Eventually, however, as the airwaves grew more and more crowded, some scheme was needed to allow devices to communicate without interfering with each other. Electrical engineers scrounging for solutions happened upon Lamarr’s forgotten work, and recognized its revolutionary worth. Dave Hughes, the father of wireless network systems for rural schools, decided that Lamarr should receive some recognition for her startling and original work, and lobbied hard to see that she received the Pioneer Award from the Electronic Frontier Foundation in 1993, an event which kickstarted a wave of late-life appreciation.

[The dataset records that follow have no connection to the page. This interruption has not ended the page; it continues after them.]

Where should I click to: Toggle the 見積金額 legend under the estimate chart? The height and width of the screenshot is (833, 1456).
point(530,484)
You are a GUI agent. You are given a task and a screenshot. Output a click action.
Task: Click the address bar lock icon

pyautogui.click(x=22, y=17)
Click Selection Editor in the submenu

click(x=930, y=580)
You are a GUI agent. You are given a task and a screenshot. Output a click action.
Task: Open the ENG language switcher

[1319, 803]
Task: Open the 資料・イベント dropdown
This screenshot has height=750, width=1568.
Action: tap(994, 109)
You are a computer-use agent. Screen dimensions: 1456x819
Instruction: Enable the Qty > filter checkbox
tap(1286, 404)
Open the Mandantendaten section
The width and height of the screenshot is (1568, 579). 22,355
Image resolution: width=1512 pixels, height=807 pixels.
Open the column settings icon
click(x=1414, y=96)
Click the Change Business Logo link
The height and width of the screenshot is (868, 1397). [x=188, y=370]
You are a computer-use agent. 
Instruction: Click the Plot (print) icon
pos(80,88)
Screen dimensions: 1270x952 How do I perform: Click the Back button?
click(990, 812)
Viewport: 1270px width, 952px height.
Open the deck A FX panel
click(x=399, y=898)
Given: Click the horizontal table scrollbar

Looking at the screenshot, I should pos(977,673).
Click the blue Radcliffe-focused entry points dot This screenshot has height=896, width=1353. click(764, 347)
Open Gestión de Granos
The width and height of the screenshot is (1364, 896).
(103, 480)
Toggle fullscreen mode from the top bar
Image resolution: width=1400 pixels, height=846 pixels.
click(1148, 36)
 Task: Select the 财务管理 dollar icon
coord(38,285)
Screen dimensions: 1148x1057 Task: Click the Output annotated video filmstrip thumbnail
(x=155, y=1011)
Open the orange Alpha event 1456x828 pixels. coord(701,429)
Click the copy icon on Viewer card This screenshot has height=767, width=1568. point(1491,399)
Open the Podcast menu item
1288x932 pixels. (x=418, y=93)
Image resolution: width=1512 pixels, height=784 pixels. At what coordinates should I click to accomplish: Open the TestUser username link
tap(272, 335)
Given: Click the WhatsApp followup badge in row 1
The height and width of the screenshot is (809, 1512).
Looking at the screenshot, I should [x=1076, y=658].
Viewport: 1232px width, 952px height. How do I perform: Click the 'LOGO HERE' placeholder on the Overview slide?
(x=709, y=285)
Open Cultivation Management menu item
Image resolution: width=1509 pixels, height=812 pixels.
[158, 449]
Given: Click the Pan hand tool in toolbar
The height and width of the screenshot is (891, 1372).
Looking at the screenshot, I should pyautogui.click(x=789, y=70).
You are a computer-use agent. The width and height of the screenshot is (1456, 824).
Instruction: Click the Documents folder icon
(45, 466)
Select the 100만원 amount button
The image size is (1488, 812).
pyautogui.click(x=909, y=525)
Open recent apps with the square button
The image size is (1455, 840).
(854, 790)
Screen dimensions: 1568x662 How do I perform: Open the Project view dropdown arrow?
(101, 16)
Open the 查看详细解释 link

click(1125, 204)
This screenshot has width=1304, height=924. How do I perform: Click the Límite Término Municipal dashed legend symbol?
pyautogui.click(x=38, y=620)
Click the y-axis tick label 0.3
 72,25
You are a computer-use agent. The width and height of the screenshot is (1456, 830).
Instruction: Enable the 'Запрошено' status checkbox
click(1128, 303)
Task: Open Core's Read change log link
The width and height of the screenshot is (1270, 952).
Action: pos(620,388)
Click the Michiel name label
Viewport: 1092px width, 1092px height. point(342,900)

Lamarr died in 2000, the most beautiful woman in the world in many senses of the word, the mother of the wireless age.


FURTHER READING:


Hedy’s Folly: The Life and Breakthrough Inventions of Hedy Lamarr, the Most Beautiful Woman in the World (2011) by Richard Rhodes is a nice summary of Lamarr and Antheil’s curious collaboration as well as an interesting look at the early years of European cinema. Bombshell: The Hedy Lamarr Story is a 2017 film dealing with her career and inventions that, I’m ashamed to say, I have yet to see, but have heard various good things about!